> _TASK TO COMPLETE_: Report each line of the data that has "agent" somewhere in it.

Data extracted from a collection
▼
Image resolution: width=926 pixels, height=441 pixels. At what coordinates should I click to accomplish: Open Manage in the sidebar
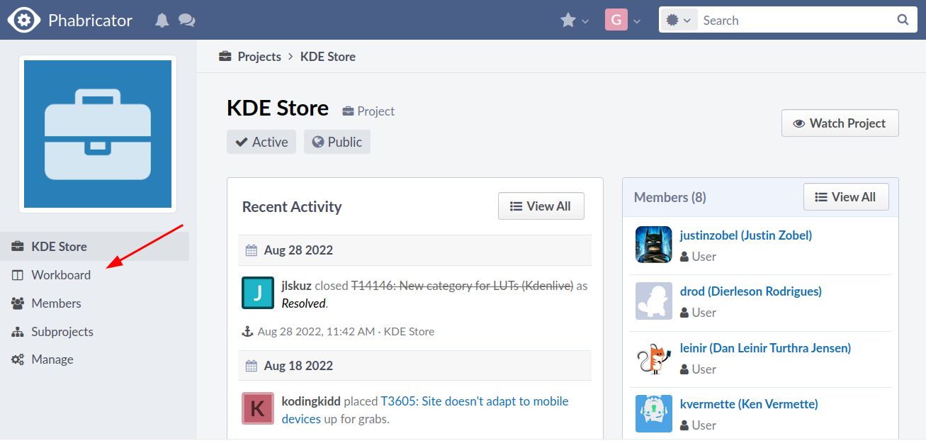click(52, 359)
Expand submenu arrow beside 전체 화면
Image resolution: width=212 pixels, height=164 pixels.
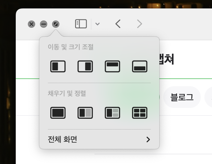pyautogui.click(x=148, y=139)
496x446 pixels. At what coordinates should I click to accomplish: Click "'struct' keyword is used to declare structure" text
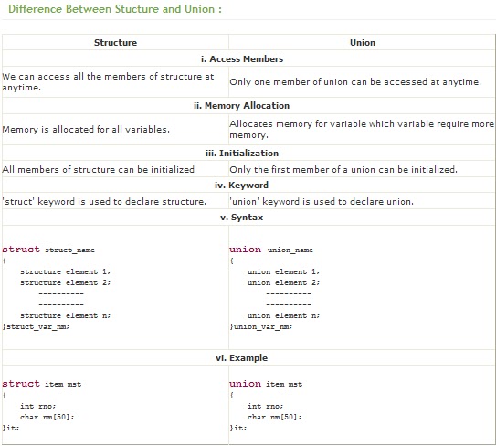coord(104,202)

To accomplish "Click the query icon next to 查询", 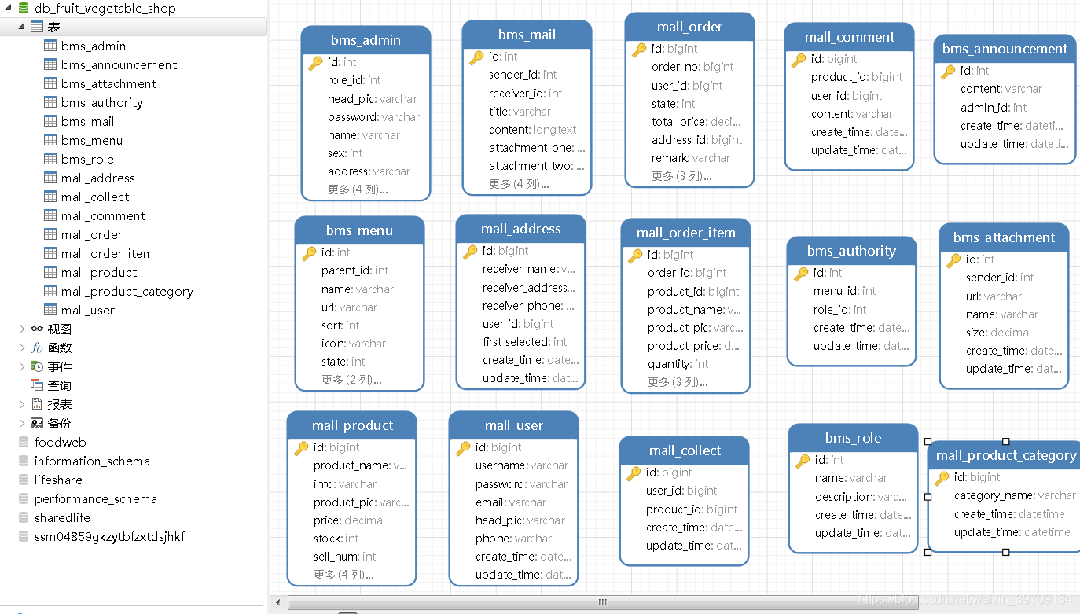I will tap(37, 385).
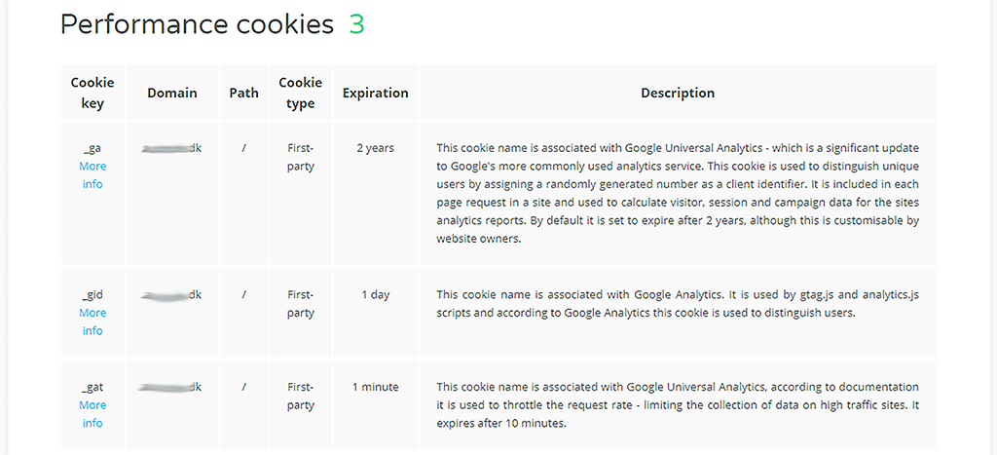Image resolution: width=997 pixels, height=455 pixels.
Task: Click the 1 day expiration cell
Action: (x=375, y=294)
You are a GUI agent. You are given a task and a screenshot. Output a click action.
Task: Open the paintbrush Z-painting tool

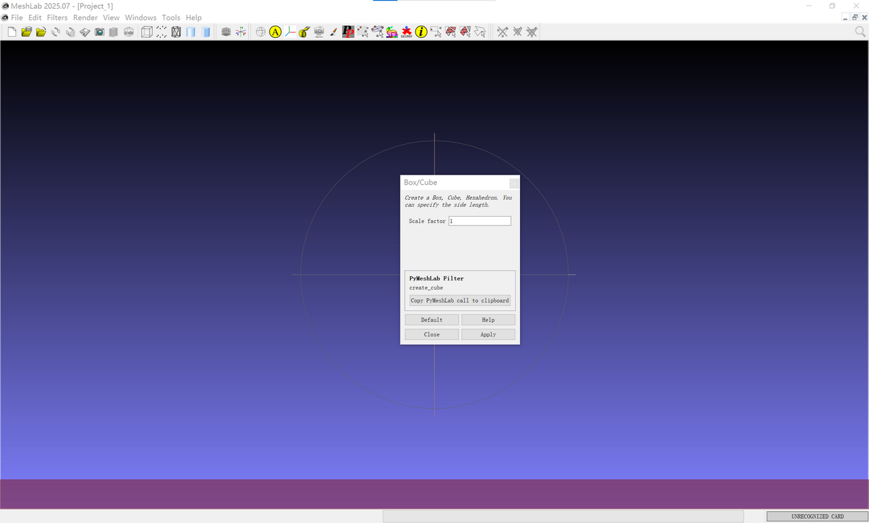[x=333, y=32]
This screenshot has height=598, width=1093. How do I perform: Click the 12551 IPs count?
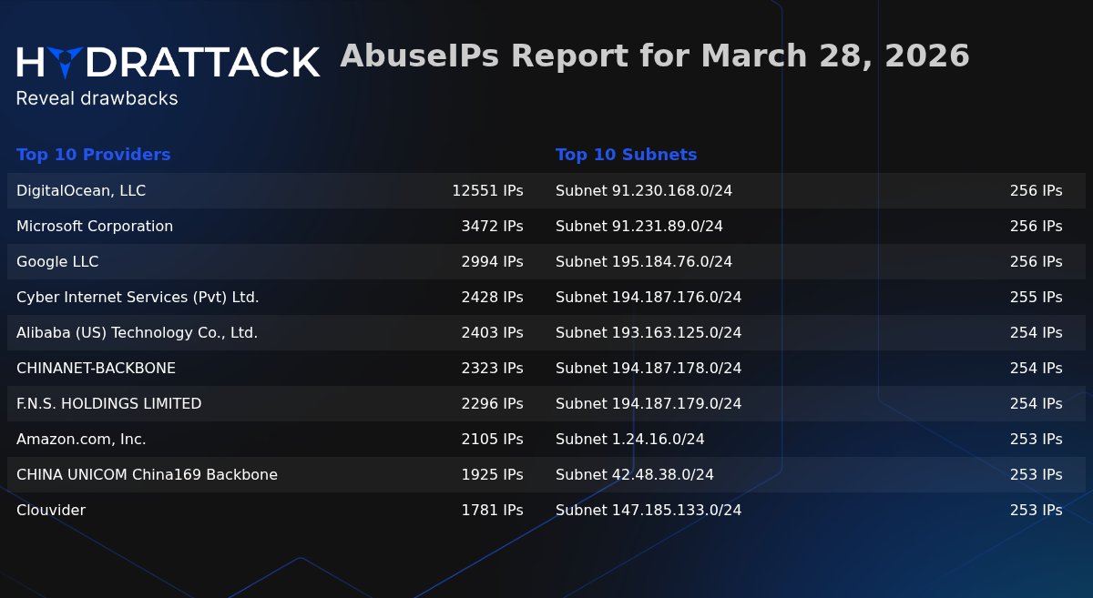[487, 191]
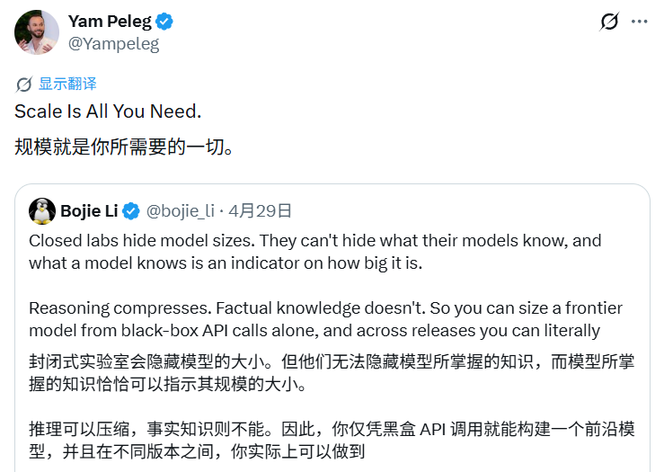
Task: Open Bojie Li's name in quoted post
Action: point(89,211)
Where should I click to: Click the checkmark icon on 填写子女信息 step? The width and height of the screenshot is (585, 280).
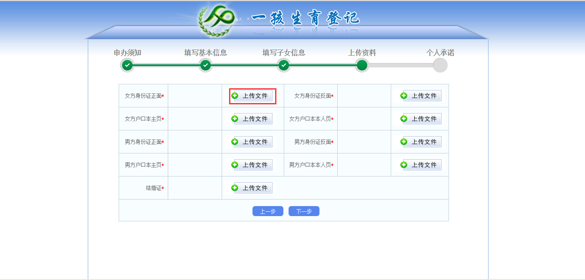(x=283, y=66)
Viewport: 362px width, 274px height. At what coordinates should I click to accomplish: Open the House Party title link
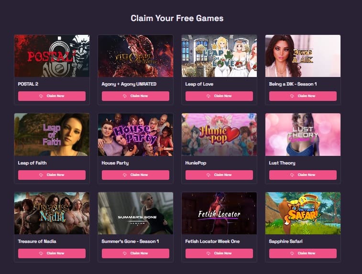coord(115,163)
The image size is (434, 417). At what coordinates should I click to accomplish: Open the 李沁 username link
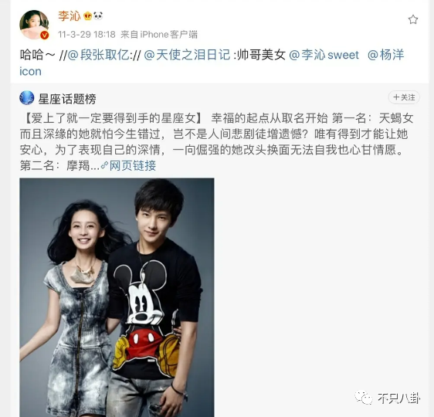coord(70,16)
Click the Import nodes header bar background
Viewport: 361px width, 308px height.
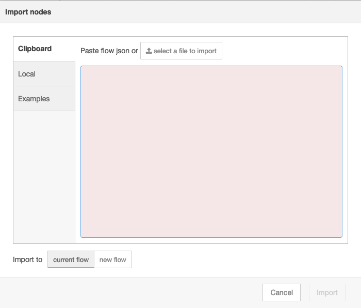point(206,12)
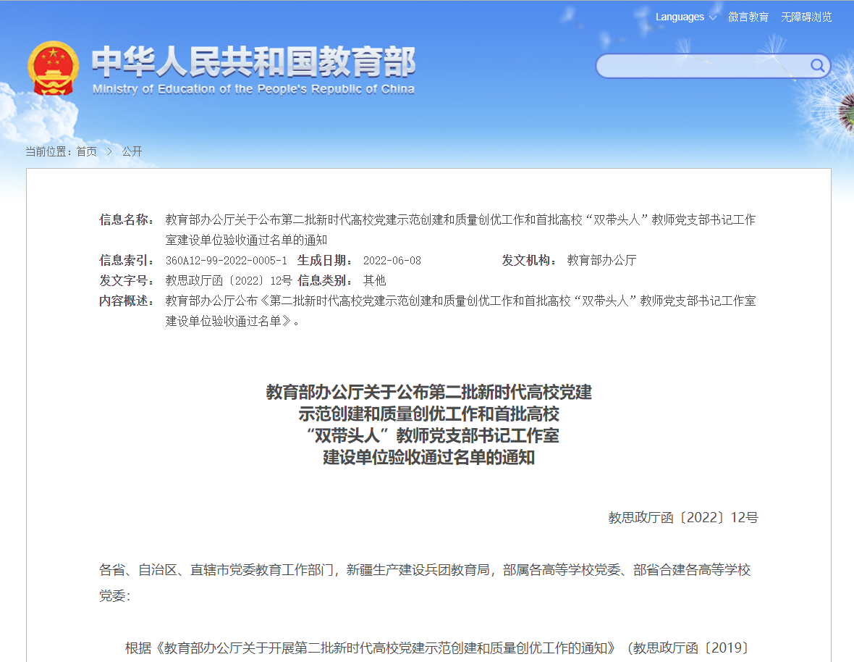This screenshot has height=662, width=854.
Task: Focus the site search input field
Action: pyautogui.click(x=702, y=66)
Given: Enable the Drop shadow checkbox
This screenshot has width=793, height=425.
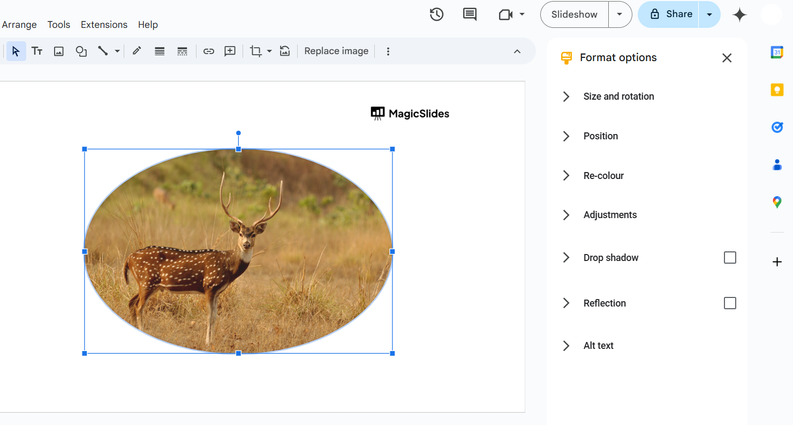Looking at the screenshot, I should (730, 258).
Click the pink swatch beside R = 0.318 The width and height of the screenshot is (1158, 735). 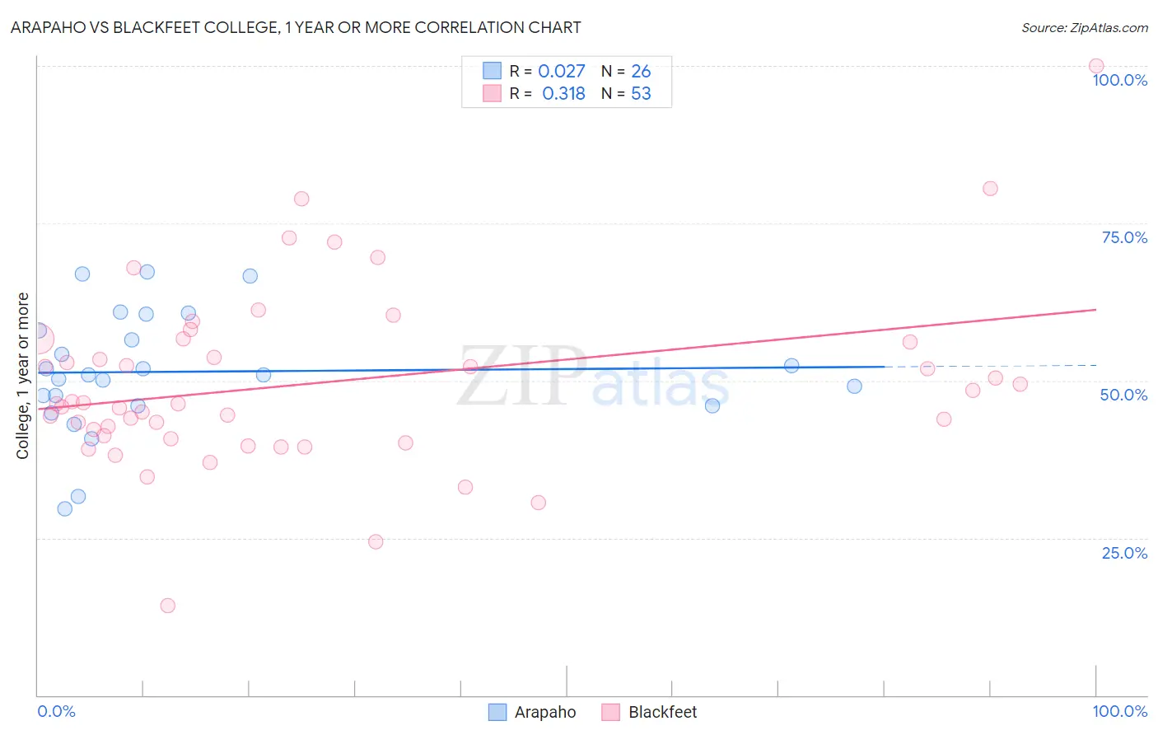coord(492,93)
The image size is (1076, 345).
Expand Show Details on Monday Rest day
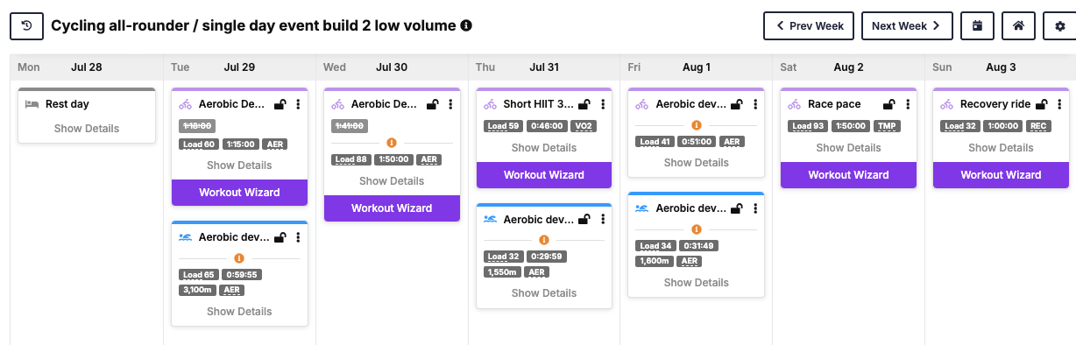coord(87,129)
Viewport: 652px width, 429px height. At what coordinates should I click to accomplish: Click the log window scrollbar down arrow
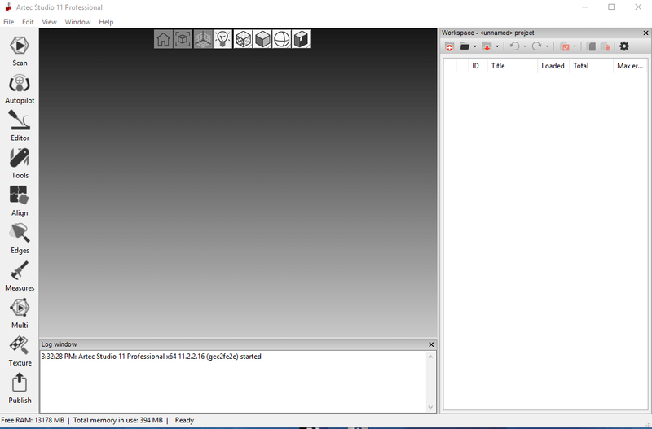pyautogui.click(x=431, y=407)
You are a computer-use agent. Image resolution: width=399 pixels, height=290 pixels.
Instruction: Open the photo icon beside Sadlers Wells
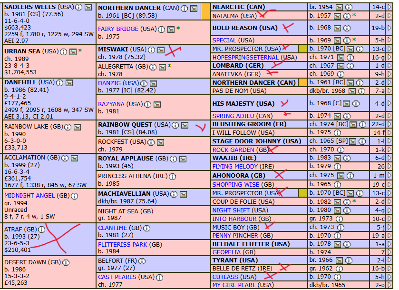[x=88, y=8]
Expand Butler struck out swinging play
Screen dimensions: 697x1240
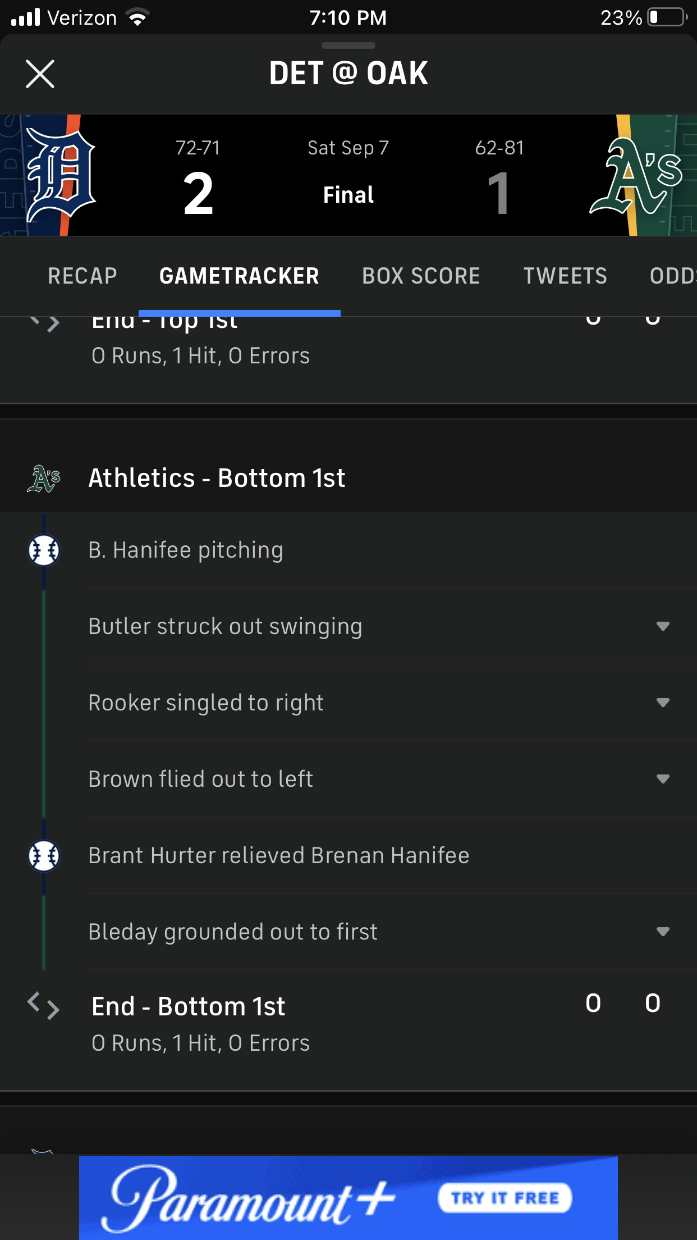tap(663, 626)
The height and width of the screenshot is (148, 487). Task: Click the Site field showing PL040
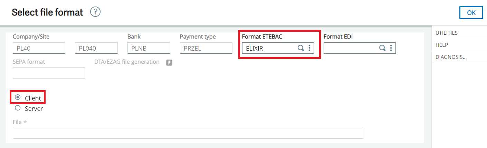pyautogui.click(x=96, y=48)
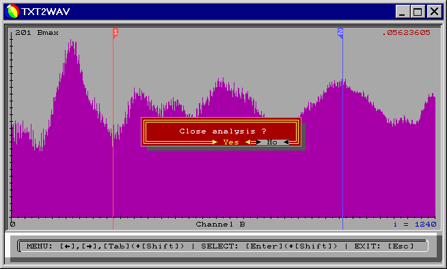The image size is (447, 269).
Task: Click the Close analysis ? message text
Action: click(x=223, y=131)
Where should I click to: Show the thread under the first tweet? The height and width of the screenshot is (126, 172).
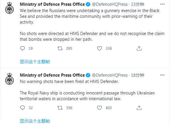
▲
> _TASK SOLUTION_:
You are a GUI agent. You are given a task and a screenshot. Output a click action.
You are a computer-use agent. Image resolution: width=399 pixels, height=290 pixels.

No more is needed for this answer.